Pickthal: “This day are those who disbelieve in despair of (ever harming) your religion; so fear them not, fear Me! This day have I perfected your religion for you and completed My favour unto you, and have chosen for you as religion al-Islam.”

Jacques Berque: “Aujourd’hui les dénégateurs désespèrent (de venir à bout) de votre religion. Ne les craignez pas; craignez-moi. Aujourd’hui j’ai parachevé pour vous votre religion, parfait pour vous mon bienfait en agréant pour vous l’islam comme religion.”

Hamza Boubakeur: “Aujourd’hui les mécréants désespèrent (de vous détourner) de votre religion. Ne les redoutez pas; redoutez moi. Aujourd’hui j’ai parachevé pour vous votre religion, vous ai comblé de mon bienfait et ai agréé l’islam comme doctrine religieuse pour vous.”
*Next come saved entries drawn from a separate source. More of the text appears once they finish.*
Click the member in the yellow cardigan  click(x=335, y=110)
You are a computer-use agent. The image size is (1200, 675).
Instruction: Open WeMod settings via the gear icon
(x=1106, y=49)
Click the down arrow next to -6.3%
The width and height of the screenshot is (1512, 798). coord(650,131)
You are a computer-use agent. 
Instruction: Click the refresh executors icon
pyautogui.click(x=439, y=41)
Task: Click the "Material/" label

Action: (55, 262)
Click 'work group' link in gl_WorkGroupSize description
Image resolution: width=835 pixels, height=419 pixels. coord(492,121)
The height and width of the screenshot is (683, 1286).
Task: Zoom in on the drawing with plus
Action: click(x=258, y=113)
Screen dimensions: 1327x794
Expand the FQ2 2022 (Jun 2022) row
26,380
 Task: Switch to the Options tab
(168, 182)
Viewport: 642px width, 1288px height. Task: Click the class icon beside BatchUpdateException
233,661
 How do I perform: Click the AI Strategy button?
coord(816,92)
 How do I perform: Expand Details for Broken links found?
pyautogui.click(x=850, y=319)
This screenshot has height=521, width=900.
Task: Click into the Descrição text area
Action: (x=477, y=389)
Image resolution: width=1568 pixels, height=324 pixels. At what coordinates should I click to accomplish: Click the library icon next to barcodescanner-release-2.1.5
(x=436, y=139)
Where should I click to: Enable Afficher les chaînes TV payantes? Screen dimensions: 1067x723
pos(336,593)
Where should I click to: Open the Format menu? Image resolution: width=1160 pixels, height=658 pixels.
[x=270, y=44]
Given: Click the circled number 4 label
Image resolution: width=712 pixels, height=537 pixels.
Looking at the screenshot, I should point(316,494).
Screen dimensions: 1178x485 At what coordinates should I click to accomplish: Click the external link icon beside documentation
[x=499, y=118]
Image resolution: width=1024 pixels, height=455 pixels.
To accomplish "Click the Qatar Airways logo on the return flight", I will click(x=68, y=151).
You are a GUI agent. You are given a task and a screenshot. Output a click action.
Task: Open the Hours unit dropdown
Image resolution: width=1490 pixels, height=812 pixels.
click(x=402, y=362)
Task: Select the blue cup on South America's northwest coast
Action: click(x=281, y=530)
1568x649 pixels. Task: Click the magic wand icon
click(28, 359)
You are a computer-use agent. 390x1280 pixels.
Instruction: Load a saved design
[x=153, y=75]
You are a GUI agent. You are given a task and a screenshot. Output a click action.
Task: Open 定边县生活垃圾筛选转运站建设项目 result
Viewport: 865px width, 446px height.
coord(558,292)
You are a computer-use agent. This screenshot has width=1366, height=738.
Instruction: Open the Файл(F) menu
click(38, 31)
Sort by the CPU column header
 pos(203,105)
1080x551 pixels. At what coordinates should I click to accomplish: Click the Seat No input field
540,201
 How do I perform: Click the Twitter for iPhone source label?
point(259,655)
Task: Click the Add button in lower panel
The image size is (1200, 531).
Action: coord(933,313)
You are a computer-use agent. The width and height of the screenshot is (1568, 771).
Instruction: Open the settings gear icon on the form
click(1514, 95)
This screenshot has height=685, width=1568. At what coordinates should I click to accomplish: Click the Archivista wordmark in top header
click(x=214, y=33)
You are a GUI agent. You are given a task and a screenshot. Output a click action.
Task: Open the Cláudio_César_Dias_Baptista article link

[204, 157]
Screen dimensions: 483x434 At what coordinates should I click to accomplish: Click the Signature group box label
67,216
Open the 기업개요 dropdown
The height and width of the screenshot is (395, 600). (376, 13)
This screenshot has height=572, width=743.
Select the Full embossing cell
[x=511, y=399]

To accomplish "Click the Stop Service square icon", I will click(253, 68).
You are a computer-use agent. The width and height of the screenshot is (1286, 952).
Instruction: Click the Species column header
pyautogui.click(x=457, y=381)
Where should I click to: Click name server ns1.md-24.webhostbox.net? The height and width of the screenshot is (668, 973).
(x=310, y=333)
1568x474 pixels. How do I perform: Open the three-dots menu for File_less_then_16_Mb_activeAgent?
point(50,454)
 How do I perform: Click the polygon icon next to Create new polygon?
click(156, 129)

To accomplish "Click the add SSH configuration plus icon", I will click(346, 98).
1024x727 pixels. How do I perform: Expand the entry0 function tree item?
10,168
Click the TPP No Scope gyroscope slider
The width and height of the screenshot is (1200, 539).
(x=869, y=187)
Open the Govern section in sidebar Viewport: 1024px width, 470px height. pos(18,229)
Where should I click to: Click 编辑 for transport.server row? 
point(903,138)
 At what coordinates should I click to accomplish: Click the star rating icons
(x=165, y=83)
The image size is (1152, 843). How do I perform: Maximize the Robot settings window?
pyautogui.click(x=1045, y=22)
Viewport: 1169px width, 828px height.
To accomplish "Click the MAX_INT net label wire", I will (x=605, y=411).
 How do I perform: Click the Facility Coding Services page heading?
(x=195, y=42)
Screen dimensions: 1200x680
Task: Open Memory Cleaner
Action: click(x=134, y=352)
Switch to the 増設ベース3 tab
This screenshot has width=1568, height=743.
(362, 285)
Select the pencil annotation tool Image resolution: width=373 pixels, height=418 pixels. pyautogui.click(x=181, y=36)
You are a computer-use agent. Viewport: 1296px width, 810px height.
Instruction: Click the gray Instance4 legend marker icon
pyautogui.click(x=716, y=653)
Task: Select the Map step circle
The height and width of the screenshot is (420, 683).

It is also instructive to compare the use of islām and dīn in other Qur’anic verses. The word islām appears in Q 61:7: “Who does greater wrong than the one who forges a lie against Allah, even if he is being invited to islām? And Allah does not guide those who do wrong” (trans. Yusuf Ali). The meaning of the verbal noun islām is complicated, and best understood in light of its foundational meaning as a verb (aslama), as in Q 2:112: “man aslama wajhahu lillāh.” This phrase should not be translated as “whosoever surrendereth his purpose to Allah” (Pickthall) or “whoever submits his whole self to Allah” (Yusuf Ali), but more accurately as “he who turns his face towards God” in an act of salām. This would mean that the person approaches God peaceably, without any hostility, which enables him to receive God’s protection and guidance (as Q 61:7 indicates with the word hudā). Thus islām is actually a contractual relationship between man and God.

As for the word dīn, it cannot be adequately translated as “religion.” It rather expresses the idea of a way or path, as in Q 109:6: “lakum dīnukum wa-lī dīn (to you your way [conduite] and to me mine),” and in Q 30:43: “aqim wajhaka lil-dīn al-qayyim min qabl an ya’tiya yawm lā maradd lahu min Allāh (follow [turn your face towards] the right path before there comes the day when there is no chance to escape from God).” The phrase aqim wajhaka can be considered similar to “making an act of islām,” by turning one’s face to God as a gesture of commitment to Him in request of His approval and protection. The phrase “al-dīn al-qayyim” refers to the content of the contract into which man enters, namely the behavior adopted on the right path.

Returning to the interpolated section of Q 5:3, it announces God’s will to take care of those who seek His protection. Concerning the interpretation of the two factitive verbs, akmala and atmama, they designate effects not of time but of quality. The verb akmala, which signals the signing of the contract between man and God and accepting of all its terms, should be understood not as “to complete” but “to make kāmil (perfect).” Likewise, the verb atmama should be understood not as “to finish” but “to make tamām (entire).” Thus I propose the following translations, in French and English:

“Aujourd’hui ceux qui récusent désespèrent [de vous détourner] de la conduite que vous avez adoptée, dīn: ne les craignez pas; c’est moi que vous devez craindre [en raison du Jugement eschatologique annoncé et de ses conséquences]. Aujourd’hui j’ai validé entièrement la conduite que vous devez tenir [eu égard au contrat qui a été conclu]; [en vertu de ce contrat] je vous ai fait bénéficier de ma totale bienfaisance; [et en retour] j’ai agréé le fait que vous vous soyez engagés à vous mettre sous ma protection en adoptant la conduite convenue.”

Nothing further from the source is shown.